■ **Listed entries**:
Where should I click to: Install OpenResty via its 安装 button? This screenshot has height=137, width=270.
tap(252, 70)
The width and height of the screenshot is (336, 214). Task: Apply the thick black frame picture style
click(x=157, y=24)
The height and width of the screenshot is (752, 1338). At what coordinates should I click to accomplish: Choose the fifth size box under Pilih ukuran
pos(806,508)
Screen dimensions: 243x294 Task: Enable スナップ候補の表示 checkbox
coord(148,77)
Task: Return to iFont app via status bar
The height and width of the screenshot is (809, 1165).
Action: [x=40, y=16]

==

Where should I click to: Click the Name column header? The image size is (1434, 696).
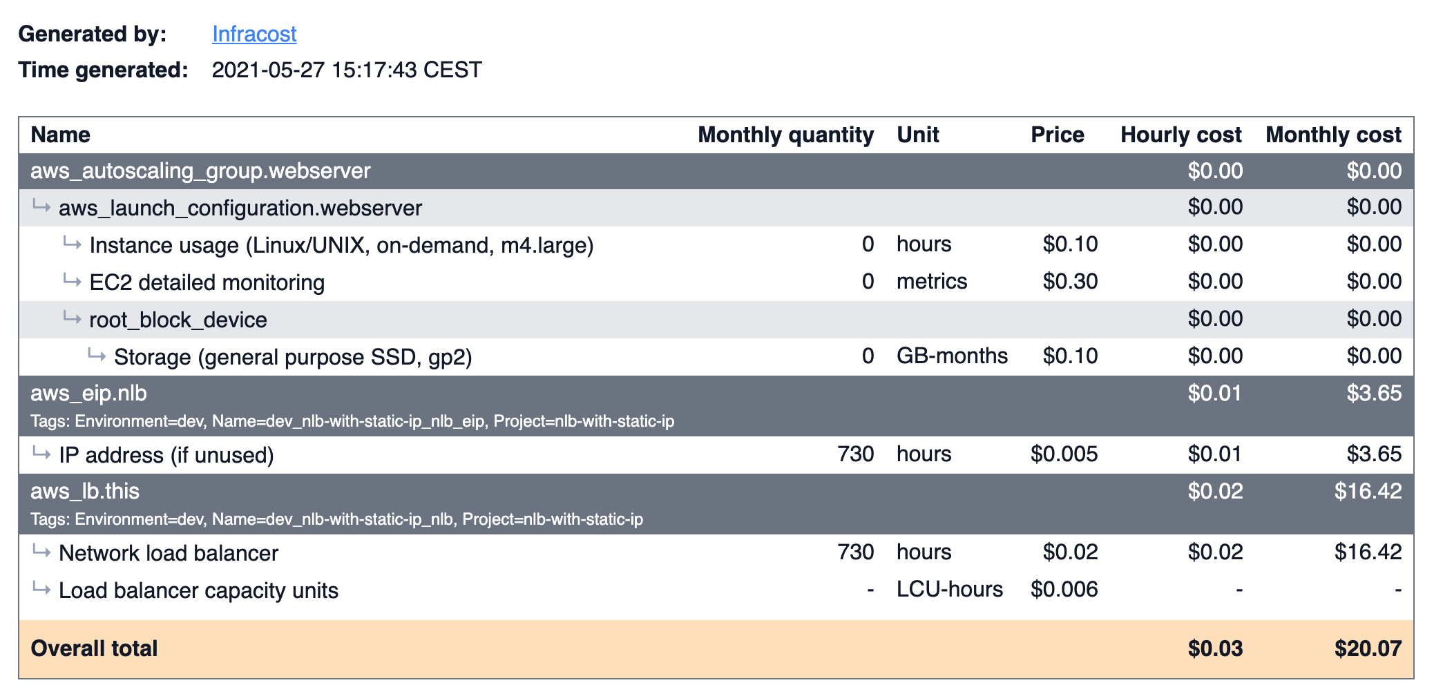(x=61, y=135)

■ **What is being asked**: Everything starting at the line containing "Where should I click to: Install" and ending at the line containing "Task: Return to iFont app via status bar" in the records above should be repeated exactly, and only that.

■ **Exercise answer**:
Where should I click to: Install OpenResty via its 安装 button? This screenshot has height=137, width=270.
tap(252, 70)
The width and height of the screenshot is (336, 214). Task: Apply the thick black frame picture style
click(x=157, y=24)
The height and width of the screenshot is (752, 1338). At what coordinates should I click to accomplish: Choose the fifth size box under Pilih ukuran
pos(806,508)
Screen dimensions: 243x294 Task: Enable スナップ候補の表示 checkbox
coord(148,77)
Task: Return to iFont app via status bar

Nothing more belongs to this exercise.